_Exercise_:
Print the data below exactly, but only the lines from the one containing "This screenshot has width=1600, height=718." down to the one containing "This screenshot has height=868, width=1919.", inclusive.

_Exercise data_:
..............................

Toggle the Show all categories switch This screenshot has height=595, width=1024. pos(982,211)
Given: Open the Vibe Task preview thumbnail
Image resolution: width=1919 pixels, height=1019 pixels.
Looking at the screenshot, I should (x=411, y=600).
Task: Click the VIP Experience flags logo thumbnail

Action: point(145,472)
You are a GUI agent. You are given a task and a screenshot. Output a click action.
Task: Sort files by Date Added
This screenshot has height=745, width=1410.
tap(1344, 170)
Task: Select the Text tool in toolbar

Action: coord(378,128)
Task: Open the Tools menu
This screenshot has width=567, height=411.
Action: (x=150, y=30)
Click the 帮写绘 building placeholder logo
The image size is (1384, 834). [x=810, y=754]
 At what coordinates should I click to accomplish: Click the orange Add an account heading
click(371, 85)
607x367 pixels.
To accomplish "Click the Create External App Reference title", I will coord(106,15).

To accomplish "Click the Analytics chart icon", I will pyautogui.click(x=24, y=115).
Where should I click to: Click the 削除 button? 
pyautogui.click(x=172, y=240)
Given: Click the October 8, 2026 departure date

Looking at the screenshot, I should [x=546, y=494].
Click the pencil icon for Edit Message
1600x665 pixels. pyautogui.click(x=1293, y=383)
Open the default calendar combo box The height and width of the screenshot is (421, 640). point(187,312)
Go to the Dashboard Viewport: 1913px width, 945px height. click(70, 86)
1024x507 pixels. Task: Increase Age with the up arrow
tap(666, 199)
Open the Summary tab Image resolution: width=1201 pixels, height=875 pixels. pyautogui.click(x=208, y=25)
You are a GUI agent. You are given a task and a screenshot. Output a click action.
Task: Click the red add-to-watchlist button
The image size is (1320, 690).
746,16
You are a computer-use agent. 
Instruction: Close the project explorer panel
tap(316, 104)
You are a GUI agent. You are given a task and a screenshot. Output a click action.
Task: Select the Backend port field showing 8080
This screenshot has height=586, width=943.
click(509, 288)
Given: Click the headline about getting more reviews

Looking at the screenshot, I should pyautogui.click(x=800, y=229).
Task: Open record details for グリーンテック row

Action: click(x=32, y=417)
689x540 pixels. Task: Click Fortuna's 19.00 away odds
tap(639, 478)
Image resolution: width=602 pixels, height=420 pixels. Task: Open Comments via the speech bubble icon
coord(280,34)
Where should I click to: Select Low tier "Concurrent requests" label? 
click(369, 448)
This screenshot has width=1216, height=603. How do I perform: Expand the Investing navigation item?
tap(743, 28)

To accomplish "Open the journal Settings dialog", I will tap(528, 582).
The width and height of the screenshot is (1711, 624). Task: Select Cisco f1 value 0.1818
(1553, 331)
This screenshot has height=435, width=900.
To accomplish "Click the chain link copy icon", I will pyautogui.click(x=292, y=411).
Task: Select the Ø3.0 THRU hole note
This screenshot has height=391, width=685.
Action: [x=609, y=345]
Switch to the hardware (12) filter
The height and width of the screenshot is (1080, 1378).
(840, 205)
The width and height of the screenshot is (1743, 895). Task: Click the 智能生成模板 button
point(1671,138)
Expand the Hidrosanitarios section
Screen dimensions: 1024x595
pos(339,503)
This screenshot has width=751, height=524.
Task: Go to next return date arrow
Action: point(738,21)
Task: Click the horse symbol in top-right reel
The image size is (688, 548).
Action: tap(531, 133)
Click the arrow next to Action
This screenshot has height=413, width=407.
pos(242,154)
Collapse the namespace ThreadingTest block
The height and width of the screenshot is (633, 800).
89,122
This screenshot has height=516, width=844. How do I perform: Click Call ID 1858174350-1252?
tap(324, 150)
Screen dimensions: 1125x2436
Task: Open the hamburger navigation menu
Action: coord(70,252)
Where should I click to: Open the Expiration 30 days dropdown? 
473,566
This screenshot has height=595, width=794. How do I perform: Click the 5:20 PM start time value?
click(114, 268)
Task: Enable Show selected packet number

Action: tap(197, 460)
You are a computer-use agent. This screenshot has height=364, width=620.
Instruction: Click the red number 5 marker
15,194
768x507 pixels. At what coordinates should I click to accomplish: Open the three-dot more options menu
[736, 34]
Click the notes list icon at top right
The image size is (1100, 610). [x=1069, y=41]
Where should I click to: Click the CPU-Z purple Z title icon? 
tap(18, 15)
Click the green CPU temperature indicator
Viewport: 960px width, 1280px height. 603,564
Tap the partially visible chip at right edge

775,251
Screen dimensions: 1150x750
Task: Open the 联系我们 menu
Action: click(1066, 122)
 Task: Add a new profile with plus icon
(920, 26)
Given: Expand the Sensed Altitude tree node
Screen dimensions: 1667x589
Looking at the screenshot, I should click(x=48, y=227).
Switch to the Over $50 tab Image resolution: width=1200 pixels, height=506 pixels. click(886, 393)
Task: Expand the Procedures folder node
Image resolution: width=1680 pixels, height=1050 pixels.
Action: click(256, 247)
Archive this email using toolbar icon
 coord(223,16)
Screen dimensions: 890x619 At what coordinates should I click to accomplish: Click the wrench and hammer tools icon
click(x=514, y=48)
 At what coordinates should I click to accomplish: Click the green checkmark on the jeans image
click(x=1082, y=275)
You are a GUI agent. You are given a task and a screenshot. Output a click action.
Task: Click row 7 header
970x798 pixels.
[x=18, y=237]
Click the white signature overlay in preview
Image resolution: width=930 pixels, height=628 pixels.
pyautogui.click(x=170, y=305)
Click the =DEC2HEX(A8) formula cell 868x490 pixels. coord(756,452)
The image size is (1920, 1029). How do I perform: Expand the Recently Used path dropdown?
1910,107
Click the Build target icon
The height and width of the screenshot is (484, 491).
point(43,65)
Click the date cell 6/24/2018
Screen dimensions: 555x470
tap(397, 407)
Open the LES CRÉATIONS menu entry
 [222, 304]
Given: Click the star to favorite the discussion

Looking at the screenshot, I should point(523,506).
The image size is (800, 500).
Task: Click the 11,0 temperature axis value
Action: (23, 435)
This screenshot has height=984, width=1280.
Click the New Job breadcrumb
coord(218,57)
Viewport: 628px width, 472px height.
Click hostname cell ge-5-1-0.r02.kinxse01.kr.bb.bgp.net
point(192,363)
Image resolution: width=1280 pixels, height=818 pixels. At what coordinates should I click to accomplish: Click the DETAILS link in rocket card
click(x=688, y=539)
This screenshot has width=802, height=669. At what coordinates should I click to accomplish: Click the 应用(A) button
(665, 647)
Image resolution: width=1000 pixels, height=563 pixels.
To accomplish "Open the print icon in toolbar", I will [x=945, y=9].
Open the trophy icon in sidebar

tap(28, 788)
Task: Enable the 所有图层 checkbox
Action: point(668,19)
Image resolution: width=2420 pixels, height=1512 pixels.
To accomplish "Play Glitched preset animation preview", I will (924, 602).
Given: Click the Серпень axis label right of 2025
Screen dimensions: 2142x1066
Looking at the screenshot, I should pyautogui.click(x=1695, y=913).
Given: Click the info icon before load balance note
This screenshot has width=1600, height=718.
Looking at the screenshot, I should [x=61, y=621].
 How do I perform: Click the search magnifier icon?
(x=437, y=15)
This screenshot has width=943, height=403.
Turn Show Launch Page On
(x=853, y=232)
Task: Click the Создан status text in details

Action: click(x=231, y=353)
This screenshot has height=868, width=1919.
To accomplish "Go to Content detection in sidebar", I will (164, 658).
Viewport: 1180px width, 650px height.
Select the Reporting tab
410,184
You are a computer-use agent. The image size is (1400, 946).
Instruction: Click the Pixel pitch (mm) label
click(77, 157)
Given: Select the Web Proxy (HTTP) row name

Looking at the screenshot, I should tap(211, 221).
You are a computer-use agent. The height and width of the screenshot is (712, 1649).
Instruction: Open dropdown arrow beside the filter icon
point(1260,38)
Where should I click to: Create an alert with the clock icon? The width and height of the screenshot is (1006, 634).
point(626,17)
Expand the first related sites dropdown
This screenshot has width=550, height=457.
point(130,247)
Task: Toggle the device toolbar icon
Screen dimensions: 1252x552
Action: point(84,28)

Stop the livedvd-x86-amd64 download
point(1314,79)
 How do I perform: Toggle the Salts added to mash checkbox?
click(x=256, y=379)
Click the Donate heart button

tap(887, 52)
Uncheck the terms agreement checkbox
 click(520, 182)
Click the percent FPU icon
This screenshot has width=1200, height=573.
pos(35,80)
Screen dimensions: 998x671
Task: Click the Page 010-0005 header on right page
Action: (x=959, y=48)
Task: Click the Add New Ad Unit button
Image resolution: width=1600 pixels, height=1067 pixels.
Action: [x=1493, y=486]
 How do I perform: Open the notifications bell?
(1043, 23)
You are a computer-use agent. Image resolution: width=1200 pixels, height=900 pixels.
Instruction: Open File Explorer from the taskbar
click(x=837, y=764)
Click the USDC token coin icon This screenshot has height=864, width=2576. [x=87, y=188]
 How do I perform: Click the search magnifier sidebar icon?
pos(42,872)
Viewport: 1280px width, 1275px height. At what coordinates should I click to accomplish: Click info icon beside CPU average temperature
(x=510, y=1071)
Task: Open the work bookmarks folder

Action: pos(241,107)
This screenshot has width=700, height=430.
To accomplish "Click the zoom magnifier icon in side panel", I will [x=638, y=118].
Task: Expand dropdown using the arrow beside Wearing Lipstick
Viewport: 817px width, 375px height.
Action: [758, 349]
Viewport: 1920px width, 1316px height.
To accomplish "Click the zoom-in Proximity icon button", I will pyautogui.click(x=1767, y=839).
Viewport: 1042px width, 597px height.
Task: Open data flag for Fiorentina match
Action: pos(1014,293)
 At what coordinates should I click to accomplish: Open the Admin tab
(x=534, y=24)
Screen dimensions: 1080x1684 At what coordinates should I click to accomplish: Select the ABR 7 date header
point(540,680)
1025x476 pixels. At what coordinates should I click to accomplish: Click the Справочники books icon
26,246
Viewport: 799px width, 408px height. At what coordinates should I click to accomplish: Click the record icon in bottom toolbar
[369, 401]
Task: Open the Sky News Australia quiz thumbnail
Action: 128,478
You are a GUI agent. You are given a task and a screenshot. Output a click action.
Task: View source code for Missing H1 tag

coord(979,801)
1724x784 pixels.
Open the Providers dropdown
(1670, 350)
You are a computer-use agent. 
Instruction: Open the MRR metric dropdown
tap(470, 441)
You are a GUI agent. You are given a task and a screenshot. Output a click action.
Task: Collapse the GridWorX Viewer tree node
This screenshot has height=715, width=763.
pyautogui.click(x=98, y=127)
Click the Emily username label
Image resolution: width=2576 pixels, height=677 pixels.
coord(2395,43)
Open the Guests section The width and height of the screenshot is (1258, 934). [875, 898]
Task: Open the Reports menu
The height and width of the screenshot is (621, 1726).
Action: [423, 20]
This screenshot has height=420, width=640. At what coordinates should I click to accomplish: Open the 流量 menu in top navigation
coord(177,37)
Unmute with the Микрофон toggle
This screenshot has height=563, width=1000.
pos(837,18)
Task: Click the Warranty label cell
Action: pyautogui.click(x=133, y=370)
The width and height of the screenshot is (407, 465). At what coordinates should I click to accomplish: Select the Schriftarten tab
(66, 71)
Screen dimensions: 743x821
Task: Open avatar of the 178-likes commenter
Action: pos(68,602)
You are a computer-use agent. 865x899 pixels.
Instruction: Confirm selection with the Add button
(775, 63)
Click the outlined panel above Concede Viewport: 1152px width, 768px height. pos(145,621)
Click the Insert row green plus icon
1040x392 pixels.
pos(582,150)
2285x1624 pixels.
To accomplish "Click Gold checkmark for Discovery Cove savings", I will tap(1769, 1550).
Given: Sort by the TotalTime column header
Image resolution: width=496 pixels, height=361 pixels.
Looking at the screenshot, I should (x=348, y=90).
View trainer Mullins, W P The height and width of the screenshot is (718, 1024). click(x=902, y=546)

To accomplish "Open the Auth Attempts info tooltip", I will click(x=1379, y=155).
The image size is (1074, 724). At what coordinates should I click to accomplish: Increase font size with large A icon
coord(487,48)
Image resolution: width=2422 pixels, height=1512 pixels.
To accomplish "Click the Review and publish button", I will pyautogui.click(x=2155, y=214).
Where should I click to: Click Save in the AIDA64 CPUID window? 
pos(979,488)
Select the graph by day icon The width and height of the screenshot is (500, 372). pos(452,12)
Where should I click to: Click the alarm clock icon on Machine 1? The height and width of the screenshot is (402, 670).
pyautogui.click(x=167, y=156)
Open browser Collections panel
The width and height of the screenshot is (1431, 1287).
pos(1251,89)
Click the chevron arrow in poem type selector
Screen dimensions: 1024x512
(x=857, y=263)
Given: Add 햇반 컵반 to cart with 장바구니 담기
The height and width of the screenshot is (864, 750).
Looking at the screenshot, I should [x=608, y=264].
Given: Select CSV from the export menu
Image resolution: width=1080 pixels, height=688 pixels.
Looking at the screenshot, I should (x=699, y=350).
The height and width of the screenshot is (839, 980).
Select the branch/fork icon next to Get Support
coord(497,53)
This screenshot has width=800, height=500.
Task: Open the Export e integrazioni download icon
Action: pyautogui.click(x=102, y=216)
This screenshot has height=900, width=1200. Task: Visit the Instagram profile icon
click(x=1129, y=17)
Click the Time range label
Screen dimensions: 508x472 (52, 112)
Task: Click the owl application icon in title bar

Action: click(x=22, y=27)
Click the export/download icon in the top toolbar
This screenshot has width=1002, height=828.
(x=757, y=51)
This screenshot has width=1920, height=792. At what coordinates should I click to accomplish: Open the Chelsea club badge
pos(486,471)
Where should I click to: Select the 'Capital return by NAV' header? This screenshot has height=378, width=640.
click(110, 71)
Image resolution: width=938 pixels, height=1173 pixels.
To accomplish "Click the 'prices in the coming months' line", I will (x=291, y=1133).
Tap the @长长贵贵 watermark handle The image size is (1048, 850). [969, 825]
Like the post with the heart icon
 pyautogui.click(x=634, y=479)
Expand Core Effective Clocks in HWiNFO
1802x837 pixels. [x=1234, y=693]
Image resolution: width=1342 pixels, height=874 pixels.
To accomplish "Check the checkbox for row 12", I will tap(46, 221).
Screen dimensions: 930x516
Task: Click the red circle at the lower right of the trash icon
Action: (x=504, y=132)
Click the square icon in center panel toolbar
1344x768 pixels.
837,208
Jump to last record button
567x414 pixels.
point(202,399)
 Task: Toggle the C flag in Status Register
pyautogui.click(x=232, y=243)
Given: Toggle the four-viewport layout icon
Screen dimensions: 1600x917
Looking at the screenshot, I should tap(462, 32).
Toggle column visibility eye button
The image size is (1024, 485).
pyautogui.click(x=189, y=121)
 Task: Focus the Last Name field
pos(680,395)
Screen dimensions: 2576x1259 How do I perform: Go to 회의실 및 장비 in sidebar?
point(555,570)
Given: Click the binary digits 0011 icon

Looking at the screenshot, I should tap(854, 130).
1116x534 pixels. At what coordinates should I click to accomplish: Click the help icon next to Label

..............................

_Output_:
This screenshot has width=1600, height=718.
Looking at the screenshot, I should [x=61, y=621].
 How do I perform: Click the search magnifier icon?
(x=437, y=15)
This screenshot has width=943, height=403.
Turn Show Launch Page On
(x=853, y=232)
Task: Click the Создан status text in details

Action: click(x=231, y=353)
This screenshot has height=868, width=1919.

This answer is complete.